This paper delves into the challenging task of Active Speaker Detection (ASD), where the system needs to determine in real-time whether a person is speaking or not in a series of video frames. While previous works have made significant strides in improving network architectures and learning effective representations for ASD, a critical gap exists in the exploration of real-time system deployment. Existing models often suffer from high latency and memory usage, rendering them impractical for immediate applications. To bridge this gap, we present two scenarios that address the key challenges posed by real-time constraints. First, we introduce a method to limit the number of future context frames utilized by the ASD model. By doing so, we alleviate the need for processing the entire sequence of future frames before a decision is made, significantly reducing latency. Second, we propose a more stringent constraint that limits the total number of past frames the model can access during inference. This tackles the persistent memory issues associated with running streaming ASD systems. Beyond these theoretical frameworks, we conduct extensive experiments to validate our approach. Our results demonstrate that constrained transformer models can achieve performance comparable to or even better than state-of-the-art recurrent models, such as uni-directional GRUs, with a significantly reduced number of context frames. Moreover, we shed light on the temporal memory requirements of ASD systems, revealing that larger past context has a more profound impact on accuracy than future context. When profiling on a CPU we find that our efficient architecture is memory bound by the amount of past context it can use and that the compute cost is negligible as compared to the memory cost.

翻译：本文深入探讨了主动说话人检测（ASD）这一具有挑战性的任务，该任务要求系统能够实时判断视频帧序列中的人物是否正在说话。
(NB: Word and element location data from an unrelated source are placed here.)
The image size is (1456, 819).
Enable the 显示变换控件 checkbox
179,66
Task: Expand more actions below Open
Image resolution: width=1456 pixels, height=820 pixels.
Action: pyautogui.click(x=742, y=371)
尽管先前的研究在网络架构改进和学习有效的ASD表征方面取得了显著进展，但在实时系统部署的探索方面仍存在关键空白。现有模型通常存在高延迟和高内存占用的问题，使其难以直接应用于即时场景。为弥补这一不足，我们提出了两种应对实时约束关键挑战的方案。首先，我们引入了一种限制ASD模型所利用的未来上下文帧数量的方法。通过这种方式，我们减轻了在做出决策前处理整个未来帧序列的需求，从而显著降低了延迟。其次，我们提出了一种更为严格的约束，限制模型在推理过程中能够访问的过去帧总数。这解决了运行流式ASD系统时持续存在的内存问题。除了这些理论框架，我们还进行了大量实验以验证我们的方法。实验结果表明，在上下文帧数量显著减少的情况下，受限的Transformer模型能够达到甚至优于最先进的循环模型（如单向GRU）的性能。此外，我们揭示了ASD系统对时序内存的需求，发现较大的过去上下文对准确性的影响比未来上下文更为深远。在CPU上进行性能分析时，我们发现我们提出的高效架构受限于其可使用的过去上下文量，且计算成本与内存成本相比可忽略不计。